Today I made a mistake I’ve never made in my 21 years of teaching. Before I tell you how it went, let me give you some background. These past few years, I’ve been worried about what seems to be a new breed of students. Demographers call them the “millennials.” Generally, they’re characterized as thoroughly pampered, underprepared, and naively over-confident, a combination that guarantees their disappointment in the real world and, more to my point, makes them difficult to teach. They seem to need a lot more care and cultivation than their predecessors. Apparently, they’ve been encouraged to think that they are wonderful no matter what they do or don’t do; and this often comes crashing in on their heads in college, where teachers are less inclined to lie and pamper. The height of irony is that the baby boomers, the most iconoclastic generation, has produced this generation of most conformist and coddled children. Still, I love them and love to teach them.
That’s why, this year I decided to redouble my effort at fine-tuning my teaching to address these students’ needs. Does that mean I want to coddle them? No, I do not. But I can’t teach them if I can’t reach them. So I’m making time for more one-on-one conferences and, like a high school teacher, I review the syllabus every class — something I vowed I’d never do. And I repeat, again and again, the aims and objectives of every class. And I appeal to their self-interest in more pointed ways, viz.: you want power, don’t you? If you write well, you gain power: you influence people, you make things happen. Oh, and one more thing: I ask all of my students to write me a letter about themselves, which they email to me a couple of days before the semester starts. This pulls them in more quickly and perhaps makes them more receptive to teaching.

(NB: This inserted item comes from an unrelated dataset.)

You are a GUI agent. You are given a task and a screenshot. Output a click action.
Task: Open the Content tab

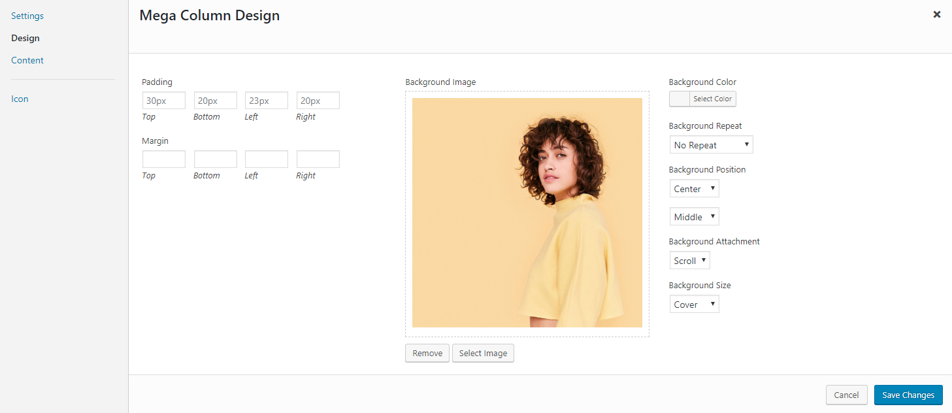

Generally, it’s more work keeping the fires stoked in the second semester. Our winter break is short and students return already a bit bruised and jaded. But this semester I was readier than ever: I’d done all my prep work and had had all of my material down. I’d spent most of the break writing an online text book for a new class I’m teaching, about publishing and editing. So today, the first day of spring classes, I was doing well. Walking to my last class of the day, in fact, I was congratulating myself on having started this semester with more good will and careful preparation than I had in many years.
My last class of the day, publishing and editing, is a lab class. I’ve been teaching in the university’s media lab for four years. No big deal. But today, as the hour neared, I was puzzled. Nobody was showing up. Then, right at class time, one student did. He introduced himself. i invited him to sit at the computer next to me. After he checked his email, he said, “Oh, no — have I made a mistake? Class was at 3:00.” It was now 4:35. I felt my face burn with the realization that, for the first time ever, I had missed a class. Missed it by a mile. Every department has a professor who does this routinely: the feckless, marginally competent oldster who miraculously has managed to keep his job despite his laughable reputation. But I’m NOT that guy. I’m Mr. Reliable. I’m the guy who gets things done, the guy who follows through. But not today. No, right here, right now, I was, I am, that Mr. Clueless.
Later, Jill tried to make me feel better by reminding me of other lapses I’ve made when overworked, like the time I showed up for a radio interview a day early (that’s more my style). Buy I’m NOT overworked. I’m not distracted. I wasn’t unprepared. And I didn’t forget. I just assumed that this lab class, like the six others I’d taught, was scheduled for 4:30 PM. Was that hubris? Ironically, it appears that my chair was trying to do me a favor by scheduling the class earlier in the day.
Years ago, a mistake like this would have freaked me out; I mean, I’d be due for a week of sleepless nights. I’ve learned that in making mistakes, there’s not much to be learned from dwelling on it or picking at it like a scab. I sent a note to the students. It was a funny note and an authoritative note — you can’t let something like this shake you. It’s like discovering your fly is down while you’re making a speech. Just zip it up and carry on. So I’m carrying on.
But here’s the rub. In order to teach well and exact as much work from students as possible, you can’t make a big mistake like this. Now, the advantage is theirs. Whether consciously or not, they know it and they will use it. In short: I OWE them. So I have to make the best of it and take what comes and hope that I teach so hard and so well that these gentle souls will forget all about this first day, when — unbeknownest to them –I was in my office eagerly prepping for a class I would not get to teach.